* BEGIN *
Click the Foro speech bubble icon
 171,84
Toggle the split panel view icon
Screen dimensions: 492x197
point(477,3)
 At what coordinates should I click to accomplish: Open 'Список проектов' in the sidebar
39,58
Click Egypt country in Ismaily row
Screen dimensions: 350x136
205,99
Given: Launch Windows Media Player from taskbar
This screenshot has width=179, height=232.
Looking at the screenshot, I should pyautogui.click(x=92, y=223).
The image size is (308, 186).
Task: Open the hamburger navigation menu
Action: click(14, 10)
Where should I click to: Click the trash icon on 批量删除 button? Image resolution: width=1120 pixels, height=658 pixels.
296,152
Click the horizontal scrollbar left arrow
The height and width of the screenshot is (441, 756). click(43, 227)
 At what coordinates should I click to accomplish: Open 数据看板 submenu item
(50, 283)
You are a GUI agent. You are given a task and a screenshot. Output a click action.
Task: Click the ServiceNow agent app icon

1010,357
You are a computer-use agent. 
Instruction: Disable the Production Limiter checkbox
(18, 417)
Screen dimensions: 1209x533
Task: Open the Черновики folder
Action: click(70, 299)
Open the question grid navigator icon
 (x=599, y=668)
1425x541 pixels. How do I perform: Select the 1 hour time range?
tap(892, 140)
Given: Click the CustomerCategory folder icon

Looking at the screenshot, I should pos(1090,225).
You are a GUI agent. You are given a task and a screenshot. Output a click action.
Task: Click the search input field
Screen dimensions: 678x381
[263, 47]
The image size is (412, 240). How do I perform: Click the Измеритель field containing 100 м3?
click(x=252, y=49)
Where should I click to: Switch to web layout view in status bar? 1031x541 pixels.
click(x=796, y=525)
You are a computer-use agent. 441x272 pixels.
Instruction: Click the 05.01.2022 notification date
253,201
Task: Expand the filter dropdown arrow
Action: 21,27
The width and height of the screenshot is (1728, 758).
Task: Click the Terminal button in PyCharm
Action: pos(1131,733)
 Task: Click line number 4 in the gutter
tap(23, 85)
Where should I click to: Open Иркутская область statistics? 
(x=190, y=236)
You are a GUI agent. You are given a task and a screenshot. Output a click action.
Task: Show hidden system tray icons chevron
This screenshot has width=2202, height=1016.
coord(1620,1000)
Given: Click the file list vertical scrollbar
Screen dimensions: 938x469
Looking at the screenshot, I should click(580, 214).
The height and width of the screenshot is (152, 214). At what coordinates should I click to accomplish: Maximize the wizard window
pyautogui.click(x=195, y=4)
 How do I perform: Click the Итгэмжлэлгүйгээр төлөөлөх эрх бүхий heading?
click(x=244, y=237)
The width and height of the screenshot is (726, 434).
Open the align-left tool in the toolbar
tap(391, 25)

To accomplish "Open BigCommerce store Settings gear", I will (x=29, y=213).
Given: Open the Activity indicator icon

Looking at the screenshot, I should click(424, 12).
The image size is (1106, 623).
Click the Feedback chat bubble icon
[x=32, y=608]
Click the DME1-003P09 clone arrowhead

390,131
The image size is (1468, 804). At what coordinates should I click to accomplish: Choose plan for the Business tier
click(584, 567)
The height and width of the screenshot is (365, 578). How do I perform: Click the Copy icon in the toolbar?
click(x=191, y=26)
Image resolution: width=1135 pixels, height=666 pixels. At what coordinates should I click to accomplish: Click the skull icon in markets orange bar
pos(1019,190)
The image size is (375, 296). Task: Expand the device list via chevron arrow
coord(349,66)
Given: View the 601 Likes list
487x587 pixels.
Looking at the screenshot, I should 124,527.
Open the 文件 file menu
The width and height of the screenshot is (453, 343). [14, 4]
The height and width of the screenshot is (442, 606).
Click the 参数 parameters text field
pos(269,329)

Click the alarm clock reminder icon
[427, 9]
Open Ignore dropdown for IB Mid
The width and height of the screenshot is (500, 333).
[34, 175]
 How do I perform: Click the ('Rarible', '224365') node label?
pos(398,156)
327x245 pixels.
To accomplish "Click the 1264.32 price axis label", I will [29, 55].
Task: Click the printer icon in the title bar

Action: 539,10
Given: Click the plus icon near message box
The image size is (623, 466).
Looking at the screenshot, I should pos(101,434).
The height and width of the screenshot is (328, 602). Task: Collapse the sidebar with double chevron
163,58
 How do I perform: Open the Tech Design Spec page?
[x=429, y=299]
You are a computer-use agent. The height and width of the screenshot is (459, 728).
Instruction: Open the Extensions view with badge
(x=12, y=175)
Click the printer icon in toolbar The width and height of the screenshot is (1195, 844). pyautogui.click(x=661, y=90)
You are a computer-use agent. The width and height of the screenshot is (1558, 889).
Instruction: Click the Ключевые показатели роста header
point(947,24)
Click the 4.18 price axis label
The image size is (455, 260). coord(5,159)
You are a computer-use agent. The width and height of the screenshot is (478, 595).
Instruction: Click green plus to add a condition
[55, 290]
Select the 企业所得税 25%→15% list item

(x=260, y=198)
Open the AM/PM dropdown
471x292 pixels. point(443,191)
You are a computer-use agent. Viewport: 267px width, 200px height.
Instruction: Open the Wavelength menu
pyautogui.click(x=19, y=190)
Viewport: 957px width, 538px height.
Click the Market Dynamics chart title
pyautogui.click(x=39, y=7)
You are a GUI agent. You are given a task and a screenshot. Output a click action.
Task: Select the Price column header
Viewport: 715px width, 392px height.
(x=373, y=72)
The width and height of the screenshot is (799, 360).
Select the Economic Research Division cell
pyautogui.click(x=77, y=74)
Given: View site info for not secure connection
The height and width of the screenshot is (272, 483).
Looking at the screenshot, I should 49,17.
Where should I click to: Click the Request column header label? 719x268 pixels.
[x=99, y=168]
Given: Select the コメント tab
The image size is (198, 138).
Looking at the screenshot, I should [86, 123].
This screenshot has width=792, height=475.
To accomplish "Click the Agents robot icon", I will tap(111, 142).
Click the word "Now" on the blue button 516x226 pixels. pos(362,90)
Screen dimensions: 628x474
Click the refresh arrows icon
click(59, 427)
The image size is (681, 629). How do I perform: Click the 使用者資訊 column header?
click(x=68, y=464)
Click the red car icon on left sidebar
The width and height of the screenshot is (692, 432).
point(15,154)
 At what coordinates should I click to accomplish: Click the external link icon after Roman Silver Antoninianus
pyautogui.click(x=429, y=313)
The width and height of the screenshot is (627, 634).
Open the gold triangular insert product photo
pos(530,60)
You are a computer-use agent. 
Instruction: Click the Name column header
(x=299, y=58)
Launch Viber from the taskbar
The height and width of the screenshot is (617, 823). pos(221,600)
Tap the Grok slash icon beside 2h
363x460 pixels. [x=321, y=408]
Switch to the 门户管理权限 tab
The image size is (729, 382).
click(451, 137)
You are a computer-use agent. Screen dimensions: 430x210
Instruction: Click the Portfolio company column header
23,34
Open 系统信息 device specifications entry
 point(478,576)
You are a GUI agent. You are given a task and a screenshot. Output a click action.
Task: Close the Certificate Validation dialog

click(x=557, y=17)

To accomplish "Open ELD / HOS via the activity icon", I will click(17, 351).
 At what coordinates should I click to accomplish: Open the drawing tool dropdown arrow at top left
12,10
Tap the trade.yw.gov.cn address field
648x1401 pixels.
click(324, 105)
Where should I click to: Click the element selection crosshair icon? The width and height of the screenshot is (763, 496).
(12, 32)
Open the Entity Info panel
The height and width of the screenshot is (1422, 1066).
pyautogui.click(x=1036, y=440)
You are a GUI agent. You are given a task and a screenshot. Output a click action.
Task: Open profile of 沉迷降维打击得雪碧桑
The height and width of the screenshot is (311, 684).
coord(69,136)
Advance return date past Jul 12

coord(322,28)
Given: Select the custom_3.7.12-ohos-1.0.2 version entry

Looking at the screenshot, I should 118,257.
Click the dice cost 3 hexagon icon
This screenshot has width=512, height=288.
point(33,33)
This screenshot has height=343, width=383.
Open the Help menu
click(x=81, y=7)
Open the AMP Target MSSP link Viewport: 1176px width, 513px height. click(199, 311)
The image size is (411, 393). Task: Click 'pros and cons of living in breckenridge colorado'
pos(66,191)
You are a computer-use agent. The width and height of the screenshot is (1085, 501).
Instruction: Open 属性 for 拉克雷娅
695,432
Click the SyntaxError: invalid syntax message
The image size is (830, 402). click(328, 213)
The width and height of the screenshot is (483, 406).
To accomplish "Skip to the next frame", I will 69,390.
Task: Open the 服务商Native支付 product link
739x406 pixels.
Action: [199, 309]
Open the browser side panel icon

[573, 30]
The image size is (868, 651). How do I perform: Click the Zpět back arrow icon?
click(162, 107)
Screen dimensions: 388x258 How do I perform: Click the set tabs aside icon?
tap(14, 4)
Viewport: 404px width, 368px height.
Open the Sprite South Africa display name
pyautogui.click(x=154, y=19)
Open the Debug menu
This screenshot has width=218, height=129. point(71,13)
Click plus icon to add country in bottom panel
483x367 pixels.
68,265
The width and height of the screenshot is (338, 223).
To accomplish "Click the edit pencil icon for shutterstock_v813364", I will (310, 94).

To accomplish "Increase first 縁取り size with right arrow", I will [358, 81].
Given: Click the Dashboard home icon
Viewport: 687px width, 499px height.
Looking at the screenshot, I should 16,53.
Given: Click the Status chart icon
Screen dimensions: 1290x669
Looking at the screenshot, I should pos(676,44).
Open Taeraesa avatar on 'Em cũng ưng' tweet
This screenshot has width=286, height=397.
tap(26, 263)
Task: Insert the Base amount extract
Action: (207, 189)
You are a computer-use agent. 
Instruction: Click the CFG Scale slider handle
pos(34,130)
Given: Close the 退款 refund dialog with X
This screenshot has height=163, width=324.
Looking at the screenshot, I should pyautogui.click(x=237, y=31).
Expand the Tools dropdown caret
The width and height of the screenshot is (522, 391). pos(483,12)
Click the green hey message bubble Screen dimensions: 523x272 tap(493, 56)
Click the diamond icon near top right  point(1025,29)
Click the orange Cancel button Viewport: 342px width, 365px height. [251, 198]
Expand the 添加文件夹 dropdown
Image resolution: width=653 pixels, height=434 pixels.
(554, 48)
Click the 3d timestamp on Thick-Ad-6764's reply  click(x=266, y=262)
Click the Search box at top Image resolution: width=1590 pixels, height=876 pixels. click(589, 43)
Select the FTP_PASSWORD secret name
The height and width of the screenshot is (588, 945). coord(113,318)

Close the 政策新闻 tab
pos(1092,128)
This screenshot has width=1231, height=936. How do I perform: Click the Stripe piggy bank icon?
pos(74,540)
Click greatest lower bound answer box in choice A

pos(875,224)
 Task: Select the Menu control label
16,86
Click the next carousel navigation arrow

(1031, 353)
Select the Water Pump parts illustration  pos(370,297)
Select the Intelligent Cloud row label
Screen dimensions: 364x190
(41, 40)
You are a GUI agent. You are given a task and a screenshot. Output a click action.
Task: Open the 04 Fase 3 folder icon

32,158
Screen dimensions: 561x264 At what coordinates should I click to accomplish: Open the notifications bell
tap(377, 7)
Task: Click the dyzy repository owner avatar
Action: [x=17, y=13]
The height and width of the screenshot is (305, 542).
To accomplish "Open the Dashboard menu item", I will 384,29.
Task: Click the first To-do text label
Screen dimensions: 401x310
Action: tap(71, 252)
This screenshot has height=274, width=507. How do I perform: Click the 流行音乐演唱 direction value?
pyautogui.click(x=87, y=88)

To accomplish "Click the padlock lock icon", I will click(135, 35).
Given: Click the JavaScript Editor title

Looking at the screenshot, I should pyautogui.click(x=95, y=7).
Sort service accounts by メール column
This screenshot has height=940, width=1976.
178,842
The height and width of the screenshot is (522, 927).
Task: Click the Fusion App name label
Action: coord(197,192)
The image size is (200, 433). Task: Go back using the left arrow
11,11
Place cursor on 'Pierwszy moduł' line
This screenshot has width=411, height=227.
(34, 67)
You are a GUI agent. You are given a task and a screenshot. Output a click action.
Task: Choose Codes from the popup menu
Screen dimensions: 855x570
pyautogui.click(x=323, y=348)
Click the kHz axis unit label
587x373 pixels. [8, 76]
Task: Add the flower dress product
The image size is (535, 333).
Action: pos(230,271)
* END *
--- Instructions to follow ---
Reproduce the rows verbatim, from the line containing "Where should I click to: Open" through the line containing "will (x=29, y=213).", with both of those lines included.

--- Exercise output ---
Where should I click to: Open Иркутская область statistics? 
(x=190, y=236)
You are a GUI agent. You are given a task and a screenshot. Output a click action.
Task: Show hidden system tray icons chevron
This screenshot has width=2202, height=1016.
coord(1620,1000)
Given: Click the file list vertical scrollbar
Screen dimensions: 938x469
Looking at the screenshot, I should click(580, 214).
The height and width of the screenshot is (152, 214). At what coordinates should I click to accomplish: Maximize the wizard window
pyautogui.click(x=195, y=4)
 How do I perform: Click the Итгэмжлэлгүйгээр төлөөлөх эрх бүхий heading?
click(x=244, y=237)
The width and height of the screenshot is (726, 434).
Open the align-left tool in the toolbar
tap(391, 25)

To accomplish "Open BigCommerce store Settings gear", I will (x=29, y=213).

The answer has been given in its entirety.